人は誰でも他人に見せないところ・考えを持っているのだ。
その暗闇は多ければ多いほど、悪い結果を招くことも多くなる。
そのため、人は自分の居場所を探す。
そして愛を感じる瞬間、初めて人になる。
この過程は、ある人にとって短く、ある人にとって長いかもしれない。
人はそれぞれ。
その中、この映画は暗闇を多く持つ人に焦点を当て、初めて「愛」をプレゼンしている。
少しだけ見ても、監督も俳優もかなりの力を入れた一作だとよくわかる。
よくないとこ:
ノートに書いてある出来事と「今」という時間線が並行。
しかも「売春婦」も共通するキーワードだけどなかなか触れられなかった。前半はかなりの謎を残したのだが、結局その解決は意外と簡潔。
だから二つの時空間のストーリーはバランスが崩れてる。木村多江と松坂桃李のところの処理は少し雑。
逆に吉高の部分に随分引っかかる。
俳優さんの感情の高鳴りに少々遅れがあるような気がする。カメラの動きによって、ショットやシーンには異常な力が潜めている効果を十分出しているから、自分自身の深いところから出てくる「痛み」や「悲しみ」はただそんなもんじゃないはず。って思うが、俳優さんに限界もあるだろうしねー 随分いい演技を見せたと思うけど..観客としてはもっと感情を出せればもっと凄い作品になるはずだと思っちゃう。
また監督も、カメラワークやミザンセンによく工夫したが、売春婦のあたりに、脚本の方にもっと深く表現してもらいたいなー
良いところ:
カメラワームの力はすごい。
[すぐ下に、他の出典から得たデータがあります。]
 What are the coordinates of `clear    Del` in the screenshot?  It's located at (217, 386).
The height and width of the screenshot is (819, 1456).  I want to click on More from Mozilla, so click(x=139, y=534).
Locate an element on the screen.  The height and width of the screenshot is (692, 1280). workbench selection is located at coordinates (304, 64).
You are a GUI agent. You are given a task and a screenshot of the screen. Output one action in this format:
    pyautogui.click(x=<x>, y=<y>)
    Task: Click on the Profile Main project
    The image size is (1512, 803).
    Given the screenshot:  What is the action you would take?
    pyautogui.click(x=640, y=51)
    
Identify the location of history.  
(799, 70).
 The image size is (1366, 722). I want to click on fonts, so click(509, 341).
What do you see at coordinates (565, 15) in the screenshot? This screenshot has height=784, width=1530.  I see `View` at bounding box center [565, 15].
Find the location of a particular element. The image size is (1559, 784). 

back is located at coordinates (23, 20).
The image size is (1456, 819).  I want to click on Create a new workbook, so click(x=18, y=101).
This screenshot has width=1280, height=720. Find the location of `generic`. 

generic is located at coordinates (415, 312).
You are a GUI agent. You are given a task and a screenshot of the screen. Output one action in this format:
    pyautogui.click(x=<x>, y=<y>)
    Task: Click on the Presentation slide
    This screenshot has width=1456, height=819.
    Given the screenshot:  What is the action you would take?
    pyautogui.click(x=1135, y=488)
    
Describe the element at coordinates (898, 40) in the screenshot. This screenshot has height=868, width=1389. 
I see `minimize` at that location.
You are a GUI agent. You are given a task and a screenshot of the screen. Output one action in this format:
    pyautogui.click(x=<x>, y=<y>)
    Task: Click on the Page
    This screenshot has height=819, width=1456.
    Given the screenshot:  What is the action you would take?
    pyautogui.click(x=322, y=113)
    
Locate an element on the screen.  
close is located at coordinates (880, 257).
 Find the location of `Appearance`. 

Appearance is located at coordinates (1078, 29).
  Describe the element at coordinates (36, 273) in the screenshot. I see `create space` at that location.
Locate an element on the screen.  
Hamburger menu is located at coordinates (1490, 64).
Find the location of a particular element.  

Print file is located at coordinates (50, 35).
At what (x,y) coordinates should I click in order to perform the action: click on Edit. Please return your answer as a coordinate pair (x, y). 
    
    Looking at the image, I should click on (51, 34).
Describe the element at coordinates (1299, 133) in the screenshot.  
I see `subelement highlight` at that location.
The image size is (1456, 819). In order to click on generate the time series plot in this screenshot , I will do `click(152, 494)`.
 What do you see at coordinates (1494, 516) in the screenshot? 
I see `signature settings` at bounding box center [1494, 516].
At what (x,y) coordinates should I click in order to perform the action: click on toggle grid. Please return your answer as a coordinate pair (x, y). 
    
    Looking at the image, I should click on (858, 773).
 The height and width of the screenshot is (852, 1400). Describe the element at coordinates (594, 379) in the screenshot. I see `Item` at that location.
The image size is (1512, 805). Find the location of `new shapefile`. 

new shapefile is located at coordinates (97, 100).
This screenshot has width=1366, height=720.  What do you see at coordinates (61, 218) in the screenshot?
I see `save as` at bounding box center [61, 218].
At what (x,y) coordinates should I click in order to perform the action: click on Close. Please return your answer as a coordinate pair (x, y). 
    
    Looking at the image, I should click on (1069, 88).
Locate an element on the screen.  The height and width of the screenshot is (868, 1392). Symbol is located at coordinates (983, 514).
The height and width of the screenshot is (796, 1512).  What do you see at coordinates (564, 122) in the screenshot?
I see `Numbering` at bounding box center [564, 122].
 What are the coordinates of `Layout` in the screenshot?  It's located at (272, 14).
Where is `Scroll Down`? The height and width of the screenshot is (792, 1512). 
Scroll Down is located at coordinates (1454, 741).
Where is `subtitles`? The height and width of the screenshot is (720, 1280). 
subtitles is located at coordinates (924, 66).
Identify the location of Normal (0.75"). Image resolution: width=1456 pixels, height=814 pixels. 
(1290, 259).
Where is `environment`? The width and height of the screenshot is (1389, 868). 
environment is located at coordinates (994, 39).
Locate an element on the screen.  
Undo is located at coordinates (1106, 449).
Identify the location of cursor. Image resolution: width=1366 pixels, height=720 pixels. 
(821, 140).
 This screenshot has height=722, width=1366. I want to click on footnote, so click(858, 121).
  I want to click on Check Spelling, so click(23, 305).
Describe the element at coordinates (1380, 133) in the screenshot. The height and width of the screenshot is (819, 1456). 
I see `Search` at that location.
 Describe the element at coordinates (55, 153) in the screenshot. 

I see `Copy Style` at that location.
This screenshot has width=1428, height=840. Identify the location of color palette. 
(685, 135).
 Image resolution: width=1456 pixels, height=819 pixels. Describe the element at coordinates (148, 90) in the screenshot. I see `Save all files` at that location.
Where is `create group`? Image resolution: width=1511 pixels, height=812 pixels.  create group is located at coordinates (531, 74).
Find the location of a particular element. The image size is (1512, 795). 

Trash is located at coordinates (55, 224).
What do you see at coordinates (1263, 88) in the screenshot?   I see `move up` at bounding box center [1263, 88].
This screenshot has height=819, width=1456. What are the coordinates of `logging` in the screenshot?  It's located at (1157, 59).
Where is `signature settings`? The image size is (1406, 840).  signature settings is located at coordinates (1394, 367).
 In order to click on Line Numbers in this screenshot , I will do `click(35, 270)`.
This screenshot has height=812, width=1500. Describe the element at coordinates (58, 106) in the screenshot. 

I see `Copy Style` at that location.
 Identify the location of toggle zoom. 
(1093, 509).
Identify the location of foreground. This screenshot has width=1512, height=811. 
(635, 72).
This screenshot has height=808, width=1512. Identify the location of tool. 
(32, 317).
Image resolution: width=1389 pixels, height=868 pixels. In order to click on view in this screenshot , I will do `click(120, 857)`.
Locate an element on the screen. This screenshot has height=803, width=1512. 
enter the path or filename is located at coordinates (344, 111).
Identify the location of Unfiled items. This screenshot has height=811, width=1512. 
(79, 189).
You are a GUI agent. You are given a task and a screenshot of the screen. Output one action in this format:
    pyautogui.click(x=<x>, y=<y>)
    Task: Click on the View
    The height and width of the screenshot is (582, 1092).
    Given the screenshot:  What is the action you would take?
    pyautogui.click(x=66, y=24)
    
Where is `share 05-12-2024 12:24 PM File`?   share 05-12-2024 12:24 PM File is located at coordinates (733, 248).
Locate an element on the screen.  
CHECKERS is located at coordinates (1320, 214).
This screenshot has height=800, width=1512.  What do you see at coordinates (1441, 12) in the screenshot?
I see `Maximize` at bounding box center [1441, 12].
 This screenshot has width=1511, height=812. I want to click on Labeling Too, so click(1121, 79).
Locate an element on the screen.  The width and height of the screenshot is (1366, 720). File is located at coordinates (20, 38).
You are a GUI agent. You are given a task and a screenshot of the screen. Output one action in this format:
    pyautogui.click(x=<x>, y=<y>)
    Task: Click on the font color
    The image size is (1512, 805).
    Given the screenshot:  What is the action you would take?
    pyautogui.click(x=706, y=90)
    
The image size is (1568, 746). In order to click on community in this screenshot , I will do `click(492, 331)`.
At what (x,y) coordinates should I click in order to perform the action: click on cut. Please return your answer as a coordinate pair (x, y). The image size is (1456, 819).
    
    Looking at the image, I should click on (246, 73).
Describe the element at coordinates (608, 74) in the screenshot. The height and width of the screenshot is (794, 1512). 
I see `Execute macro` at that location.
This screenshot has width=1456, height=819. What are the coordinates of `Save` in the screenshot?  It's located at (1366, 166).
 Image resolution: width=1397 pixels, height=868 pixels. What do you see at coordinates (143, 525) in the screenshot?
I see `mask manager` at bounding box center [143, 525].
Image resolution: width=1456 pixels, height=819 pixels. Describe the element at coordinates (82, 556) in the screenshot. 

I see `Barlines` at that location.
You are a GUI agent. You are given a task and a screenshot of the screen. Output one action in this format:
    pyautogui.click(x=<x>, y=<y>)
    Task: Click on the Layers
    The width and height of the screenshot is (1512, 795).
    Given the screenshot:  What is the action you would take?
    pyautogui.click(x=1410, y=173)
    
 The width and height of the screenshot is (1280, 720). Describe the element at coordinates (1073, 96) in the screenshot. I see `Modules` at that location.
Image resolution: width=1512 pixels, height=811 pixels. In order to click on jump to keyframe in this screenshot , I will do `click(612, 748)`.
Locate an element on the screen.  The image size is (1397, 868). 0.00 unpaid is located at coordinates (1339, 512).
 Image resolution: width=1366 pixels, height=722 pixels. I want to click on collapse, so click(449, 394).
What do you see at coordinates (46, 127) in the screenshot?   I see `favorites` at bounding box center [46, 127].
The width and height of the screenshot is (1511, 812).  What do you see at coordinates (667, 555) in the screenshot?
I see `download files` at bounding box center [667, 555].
バラエティー豊かなでありながら雑な処理は一ヶ所にもない。
俳優さんも凄い方々。
中年の美佐子にはちょっと違和感あるけど、キャスティングはまあいい!木村多江と吉高は本当に輪郭似ているなーと。
最後の病室シーン、青年時代の二人の画面にカットするところ結構感動した。
全体的に面白くて、とてもおすすめできる作品。